Pour la Révolution à l'Ecole
 
Nous marchons à grands pas vers la désagrégation de la société, et je ne sais pas si ceux qui doivent reconstruire la société nouvelle ne perdent pas trop de vue cette harmonie dont parle R. Rolland et sans laquelle il n'y a que désordre et misère...
Si nous voulons la vie, l'action, et non la théorie, il nous faut plus de tolérance, plus de compréhension de la complexité des situations. Il ne faut pas, sous prétexte d'épuration, continuer une lutte fratricide qui nous livre chaque jour davantage à notre ennemi.
Si les foules affamées se dressaient enfin et qu'on les mène à la Révolution, que sera notre école au lendemain de cette action ? Une grosse majorité d'instituteurs antirévolutionnaires dont quelques-uns sauront résister, n'en doutez pas. Et puis improvisez-vous notre organisation future ? Et les livres de classe ? Et l'éducation des masses dans les villages surtout ? Oui, nous ferons la Révolution chez les autres, mais, après la libération, nous ferons encore tous à nos enfants -oh ! ne récriminez pas ! - des âmes d'esclaves. Et nous qui avons la charge de faire des hommes nouveaux, nous ne saurons produire que des contre-révolutionnaires, ou des égarés qui se livreront aussitôt à quelque nouveau Napoléon.
Occupons-nous donc de cette tâche urgente, après laquelle fera de la politique générale qui voudra. Il est faux - Quélavoine l'a prouvé - d'arguer qu'on ne peut rien faire avant le renversement de la bourgeoisie.
Pensons aussi à notre jeunesse qui sera l'armée de demain, l'armée révolutionnaire, et, malheureusement aussi, l'armée bourgeoise - cette jeunesse qui voudrait tant lire et apprendre en dépit de tout et que nous laissons s'en aller aux patronages catholiques. Que de belles choses ne pourrait-on pas faire en cours d'adultes !

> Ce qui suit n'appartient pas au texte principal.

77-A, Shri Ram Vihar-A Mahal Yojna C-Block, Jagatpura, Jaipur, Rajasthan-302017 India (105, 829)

Et c'est parce que je me suis trouvé bien pris au dépourvu devant ces quelques jeunes hommes qui voulaient s'instruire, mais qui auraient voulu autre chose que des problèmes et des dictées, que j'ai rêvé de quelque chose de mieux pour nous faciliter cette éducation. Livres et travaux intéressants, journaux à lire, organisation de cinémas scolaires avec échange de films, patronage laïque avec tous moyens d'attirer à nous la jeunesse et même les hommes, de leur inculquer cet esprit de justice et de liberté dont nous brûlons.
Mais alors, c'est tout notre temps, et même de notre argent que vous réclamez, dira-t-on ? On parle bien de donner même sa vie pour la Révolution.
Mais nos comités s'occupent de ce genre de préparation, diront les syndicalistes révolutionnaires. Oui, mais je voudrais que tout le monde s'en occupât, même ceux qui ne se sentent pas capables d'être syndicalistes-révolutionnaires.
Car si nous sommes souvent inaptes à faire des militants, nous serions nombreux, alors, comme éducateurs révolutionnaires.